Tuesday, June 22, 2021

55. 1969-04-15



31435 Omaha 20:21

Main theme at :36 and :47.
Main theme at 6:14.
First verse at 6:53.
Bright Star at 12:18.
Sputnik at 12:44.
The Main Ten at 17:17.
Main theme at 18:23.
Second verse at 18:52.
Goes into St. Stephen.



This one sort of segues out of a Cryptical reprise, although they start it with the intro lick. All we have here is an audience recording, and, although it is a decent one, it’s not great, and there’s some talking going on in the beginning. Unlike the previous version (04-13). the band sticks with the main theme chord pattern for a good while in this first section, and Garcia dips in and out of the theme. At 2:26 he unleashes a striking flourish, and the band begins to move away from the theme a little, but they soon return to it.
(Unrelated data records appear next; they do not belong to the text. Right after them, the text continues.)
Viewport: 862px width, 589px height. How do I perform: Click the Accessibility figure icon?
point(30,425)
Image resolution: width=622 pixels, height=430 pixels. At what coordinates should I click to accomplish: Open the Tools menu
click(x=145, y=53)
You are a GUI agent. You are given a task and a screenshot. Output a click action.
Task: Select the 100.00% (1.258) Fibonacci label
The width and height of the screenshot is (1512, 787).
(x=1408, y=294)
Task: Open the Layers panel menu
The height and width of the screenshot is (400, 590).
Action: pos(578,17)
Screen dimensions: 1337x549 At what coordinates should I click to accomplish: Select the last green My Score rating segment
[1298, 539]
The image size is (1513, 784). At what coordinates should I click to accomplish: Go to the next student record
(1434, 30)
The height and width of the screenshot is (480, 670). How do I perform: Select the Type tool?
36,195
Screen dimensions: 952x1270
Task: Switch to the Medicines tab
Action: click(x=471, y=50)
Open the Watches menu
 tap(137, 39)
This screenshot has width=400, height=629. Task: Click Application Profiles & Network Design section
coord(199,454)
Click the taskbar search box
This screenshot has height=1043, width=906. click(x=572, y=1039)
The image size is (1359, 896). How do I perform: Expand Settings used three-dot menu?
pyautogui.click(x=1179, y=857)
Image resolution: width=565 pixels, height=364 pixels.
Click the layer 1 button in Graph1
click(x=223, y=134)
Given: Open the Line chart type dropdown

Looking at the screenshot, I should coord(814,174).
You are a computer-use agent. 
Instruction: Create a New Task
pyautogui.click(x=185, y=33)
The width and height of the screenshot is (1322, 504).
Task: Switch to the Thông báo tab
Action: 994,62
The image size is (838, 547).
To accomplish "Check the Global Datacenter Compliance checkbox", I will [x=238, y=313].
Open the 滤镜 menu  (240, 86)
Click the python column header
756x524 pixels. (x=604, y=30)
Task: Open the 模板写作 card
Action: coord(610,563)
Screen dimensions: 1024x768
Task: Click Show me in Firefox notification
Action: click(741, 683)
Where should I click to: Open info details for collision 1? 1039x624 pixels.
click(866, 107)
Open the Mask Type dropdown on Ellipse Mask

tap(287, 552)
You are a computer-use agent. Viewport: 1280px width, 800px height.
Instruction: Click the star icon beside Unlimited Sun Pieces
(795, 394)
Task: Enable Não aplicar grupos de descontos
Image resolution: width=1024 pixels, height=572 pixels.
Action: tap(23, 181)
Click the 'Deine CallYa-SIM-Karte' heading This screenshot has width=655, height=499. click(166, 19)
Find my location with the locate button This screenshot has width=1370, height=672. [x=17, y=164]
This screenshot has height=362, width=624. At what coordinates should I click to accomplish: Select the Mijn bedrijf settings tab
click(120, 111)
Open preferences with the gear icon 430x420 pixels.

At 3:19 Garcia plays on the theme a bit, without exactly stating it. Once again there is a sort of variant of Bright Star beginning at 3:41.


By around 4:25 the band has finally broken away from the main chords in earnest, and at 4:34 Garcia starts repeating a low note that TC picks up on; this goes on for about half a minute, and there is a little breakdown at 5:10 or so where everyone has almost stopped. At 5:19, Garcia starts hinting at a riff that sounds like it may be a precursor to the main theme; at 5:33 he elaborates on it, adopting an exaggeratedly distorted tone. This peaks, with shades of Bright Star, at 6:03, and things suddenly seem rather frantic for a few seconds, until it all settles into the main theme at 6:14. Garcia plays the theme such a (variant) way that it harks back to the riff he’s been playing.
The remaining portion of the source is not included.